*Stored data*.
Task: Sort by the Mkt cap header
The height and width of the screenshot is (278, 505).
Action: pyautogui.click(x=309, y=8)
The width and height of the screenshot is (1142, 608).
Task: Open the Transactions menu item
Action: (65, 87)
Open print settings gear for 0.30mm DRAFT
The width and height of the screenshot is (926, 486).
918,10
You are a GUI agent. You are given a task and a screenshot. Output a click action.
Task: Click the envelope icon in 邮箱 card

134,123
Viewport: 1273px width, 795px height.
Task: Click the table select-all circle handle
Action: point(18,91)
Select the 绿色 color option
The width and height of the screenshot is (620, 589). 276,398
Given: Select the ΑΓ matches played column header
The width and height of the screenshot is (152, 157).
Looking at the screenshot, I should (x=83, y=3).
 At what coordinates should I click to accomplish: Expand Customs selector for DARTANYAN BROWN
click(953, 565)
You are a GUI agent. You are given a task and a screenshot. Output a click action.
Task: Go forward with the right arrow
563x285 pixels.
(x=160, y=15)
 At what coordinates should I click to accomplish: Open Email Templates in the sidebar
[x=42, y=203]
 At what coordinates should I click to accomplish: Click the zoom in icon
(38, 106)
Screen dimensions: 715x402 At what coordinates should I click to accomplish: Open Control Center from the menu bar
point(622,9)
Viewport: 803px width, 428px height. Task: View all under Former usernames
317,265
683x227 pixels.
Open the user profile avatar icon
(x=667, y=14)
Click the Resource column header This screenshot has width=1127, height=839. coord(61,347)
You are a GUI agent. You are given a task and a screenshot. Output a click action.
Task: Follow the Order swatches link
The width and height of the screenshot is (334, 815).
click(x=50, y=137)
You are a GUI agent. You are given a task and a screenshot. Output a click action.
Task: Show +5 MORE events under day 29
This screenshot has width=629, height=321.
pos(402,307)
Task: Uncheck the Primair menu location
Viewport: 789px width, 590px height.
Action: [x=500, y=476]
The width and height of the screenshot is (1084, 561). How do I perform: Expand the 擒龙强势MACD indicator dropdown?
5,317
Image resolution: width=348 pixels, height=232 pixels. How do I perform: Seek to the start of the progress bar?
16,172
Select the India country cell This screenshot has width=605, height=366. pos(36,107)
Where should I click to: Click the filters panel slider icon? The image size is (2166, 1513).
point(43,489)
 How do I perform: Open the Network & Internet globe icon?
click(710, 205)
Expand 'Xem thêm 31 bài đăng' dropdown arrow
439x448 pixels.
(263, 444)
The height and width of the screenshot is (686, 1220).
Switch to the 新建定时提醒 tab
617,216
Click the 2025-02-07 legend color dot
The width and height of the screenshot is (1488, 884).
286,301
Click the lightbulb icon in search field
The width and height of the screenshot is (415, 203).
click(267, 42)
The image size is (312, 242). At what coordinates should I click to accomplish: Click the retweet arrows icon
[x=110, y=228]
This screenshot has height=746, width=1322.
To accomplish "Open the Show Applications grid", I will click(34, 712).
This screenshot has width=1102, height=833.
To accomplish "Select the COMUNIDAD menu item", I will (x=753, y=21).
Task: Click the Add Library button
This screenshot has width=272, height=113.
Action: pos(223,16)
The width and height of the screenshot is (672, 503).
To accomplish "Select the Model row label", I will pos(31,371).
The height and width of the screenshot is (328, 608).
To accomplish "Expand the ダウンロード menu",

*Written instruction*. How many lines in the listing above contain the word "under"? Tally them and give only the number.

*Written solution*. 2